DISTRAZIONI FATALI Le amnesia difensive sono la causa di qualche risultato ballerino anche in campionato. Non è facile da digerire come una squadra come la Roma abbia concesso per due volte in casa tre gol agli avversari (Vienna e Porto). Anche in serie a la Roma prende sempre gol: 10 fin qui in otto giornate. Più gli otto tra Champions ed Europa League. Tanti. L'assetto migliore sembrava essere stato trovato con Fazio e Manolas perni della difesa a tre, con Florenzi a fare la doppia fase ma partendo più alto. Ma ecco le solite amnesie, gli errori di posizione e di movimenti.
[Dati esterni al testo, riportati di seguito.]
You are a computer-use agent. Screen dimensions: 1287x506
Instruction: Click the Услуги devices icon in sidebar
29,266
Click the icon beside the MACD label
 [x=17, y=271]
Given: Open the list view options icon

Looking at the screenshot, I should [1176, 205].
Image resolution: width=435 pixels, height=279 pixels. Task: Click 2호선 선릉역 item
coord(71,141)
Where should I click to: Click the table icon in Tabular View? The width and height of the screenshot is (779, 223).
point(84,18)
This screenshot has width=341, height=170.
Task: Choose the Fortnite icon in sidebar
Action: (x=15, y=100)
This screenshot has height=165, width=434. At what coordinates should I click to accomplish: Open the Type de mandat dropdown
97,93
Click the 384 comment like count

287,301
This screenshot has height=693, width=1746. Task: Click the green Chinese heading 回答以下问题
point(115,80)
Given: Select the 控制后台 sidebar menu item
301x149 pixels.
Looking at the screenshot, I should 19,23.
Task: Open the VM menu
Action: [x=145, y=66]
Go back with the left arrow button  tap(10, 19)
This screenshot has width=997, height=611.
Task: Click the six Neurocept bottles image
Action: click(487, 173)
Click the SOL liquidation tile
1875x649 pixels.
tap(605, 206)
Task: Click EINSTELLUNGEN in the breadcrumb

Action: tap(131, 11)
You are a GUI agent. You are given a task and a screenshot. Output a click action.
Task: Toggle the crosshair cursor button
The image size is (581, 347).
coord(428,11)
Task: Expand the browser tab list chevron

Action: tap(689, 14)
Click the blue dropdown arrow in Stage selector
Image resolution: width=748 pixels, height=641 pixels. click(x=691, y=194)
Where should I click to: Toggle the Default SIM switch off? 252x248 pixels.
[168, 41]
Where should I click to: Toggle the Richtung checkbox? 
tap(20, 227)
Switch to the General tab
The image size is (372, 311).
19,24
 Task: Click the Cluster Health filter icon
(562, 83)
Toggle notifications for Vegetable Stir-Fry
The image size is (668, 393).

Spalletti sta per riavere almeno Ruediger, che di sicuro darà sostanza e soprattutto è un uomo in più in rosa (come cambio), in attesa di Mario Rui e, prima o poi, anche di Vermaelen, che sta patendo fin troppo la pubalgia e infine di Bruno Peres, che sarà alternato, come difensore-attaccante, a Florenzi. Nelle trentaquattro partite guidate da Spalletti (media 2 punti a gara, va comunque detto), la Roma ha evitato il classico gol 7 volte (Sassuolo, Palermo, Napoli e Chievo l'anno scorso, Udinese, Crotone e Astra quest'anno, curiosità finite sempre 4-0). Dopodiché, si è preso gol con chiunque. Col Palermo non s'era preso gol e domani c'è il Palermo. Hai visto mai.